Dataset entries

Content starts

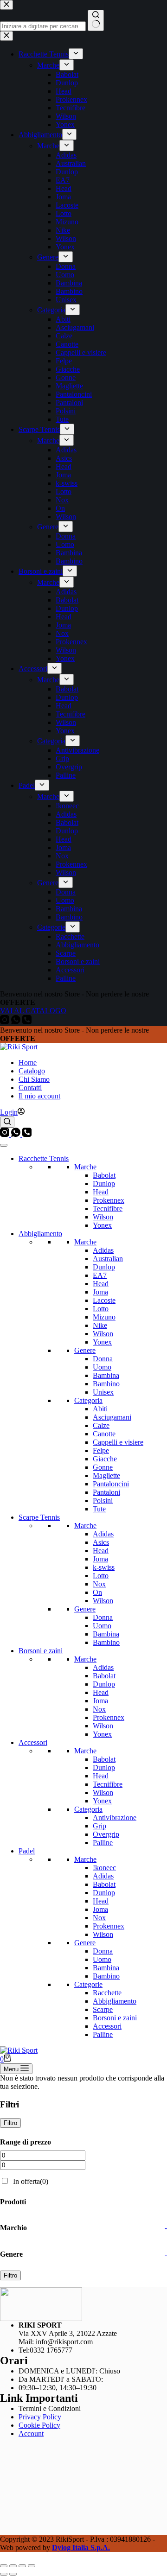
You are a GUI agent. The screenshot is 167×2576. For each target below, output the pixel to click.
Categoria (88, 1400)
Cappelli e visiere (118, 1442)
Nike (100, 1325)
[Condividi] (22, 2565)
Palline (103, 1842)
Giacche (105, 1459)
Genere (85, 1350)
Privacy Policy (40, 2417)
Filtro (10, 2122)
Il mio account (39, 1096)
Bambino (106, 1384)
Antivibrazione (114, 1817)
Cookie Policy (39, 2425)
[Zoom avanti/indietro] (3, 2565)
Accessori (33, 1742)
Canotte (104, 1434)
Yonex (102, 1225)
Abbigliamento (40, 1233)
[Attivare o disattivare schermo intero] (13, 2565)
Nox (99, 1584)
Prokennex (108, 1200)
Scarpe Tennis (39, 1517)
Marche (85, 1167)
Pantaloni (106, 1492)
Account (31, 2433)
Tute (99, 1509)
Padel (27, 1851)
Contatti (30, 1087)
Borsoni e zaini (41, 1651)
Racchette (107, 1993)
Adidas (103, 1250)
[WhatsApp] (16, 1134)
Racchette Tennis (44, 1158)
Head (101, 1192)
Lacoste (104, 1300)
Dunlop (104, 1183)
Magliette (106, 1475)
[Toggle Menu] (3, 1145)
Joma (100, 1292)
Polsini (103, 1500)
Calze (101, 1425)
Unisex (103, 1392)
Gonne (103, 1467)
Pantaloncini (111, 1484)
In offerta (30, 2181)
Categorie (88, 1984)
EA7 (100, 1275)
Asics (101, 1542)
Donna (103, 1359)
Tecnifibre (107, 1208)
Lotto (101, 1309)
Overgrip (106, 1834)
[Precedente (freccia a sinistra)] (3, 2574)
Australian (108, 1259)
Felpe (101, 1450)
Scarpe (103, 2009)
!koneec (104, 1868)
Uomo (102, 1367)
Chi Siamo (34, 1079)
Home (28, 1062)
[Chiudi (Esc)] (31, 2565)
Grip (99, 1826)
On (97, 1592)
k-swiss (104, 1567)
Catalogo (32, 1071)
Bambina (106, 1375)
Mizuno (104, 1317)
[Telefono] (27, 1134)
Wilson (103, 1217)
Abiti (100, 1409)
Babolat (104, 1175)
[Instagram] (5, 1134)
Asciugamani (112, 1417)
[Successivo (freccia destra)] (13, 2574)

Content ends

== EXERCISE AIM ==
For every entry above, write it out exactly and remove any image.

== RESULT BELOW ==
You are a GUI agent. The screenshot is 167×2576. For each target below, output the pixel to click.
Categoria (88, 1400)
Cappelli e visiere (118, 1442)
Nike (100, 1325)
[Condividi] (22, 2565)
Palline (103, 1842)
Giacche (105, 1459)
Genere (85, 1350)
Privacy Policy (40, 2417)
Filtro (10, 2122)
Il mio account (39, 1096)
Bambino (106, 1384)
Antivibrazione (114, 1817)
Cookie Policy (39, 2425)
[Zoom avanti/indietro] (3, 2565)
Accessori (33, 1742)
Canotte (104, 1434)
Yonex (102, 1225)
Abbigliamento (40, 1233)
[Attivare o disattivare schermo intero] (13, 2565)
Nox (99, 1584)
Prokennex (108, 1200)
Scarpe Tennis (39, 1517)
Marche (85, 1167)
Pantaloni (106, 1492)
Account (31, 2433)
Tute (99, 1509)
Padel (27, 1851)
Contatti (30, 1087)
Borsoni e zaini (41, 1651)
Racchette (107, 1993)
Adidas (103, 1250)
[WhatsApp] (16, 1134)
Racchette Tennis (44, 1158)
Head (101, 1192)
Lacoste (104, 1300)
Dunlop (104, 1183)
Magliette (106, 1475)
[Toggle Menu] (3, 1145)
Joma (100, 1292)
Polsini (103, 1500)
Calze (101, 1425)
Unisex (103, 1392)
Gonne (103, 1467)
Pantaloncini (111, 1484)
In offerta (30, 2181)
Categorie (88, 1984)
EA7 (100, 1275)
Asics (101, 1542)
Donna (103, 1359)
Tecnifibre (107, 1208)
Lotto (101, 1309)
Overgrip (106, 1834)
[Precedente (freccia a sinistra)] (3, 2574)
Australian (108, 1259)
Felpe (101, 1450)
Scarpe (103, 2009)
!koneec (104, 1868)
Uomo (102, 1367)
Chi Siamo (34, 1079)
Home (28, 1062)
[Chiudi (Esc)] (31, 2565)
Grip (99, 1826)
On (97, 1592)
k-swiss (104, 1567)
Catalogo (32, 1071)
Bambina (106, 1375)
Mizuno (104, 1317)
[Telefono] (27, 1134)
Wilson (103, 1217)
Abiti (100, 1409)
Babolat (104, 1175)
[Instagram] (5, 1134)
Asciugamani (112, 1417)
[Successivo (freccia destra)] (13, 2574)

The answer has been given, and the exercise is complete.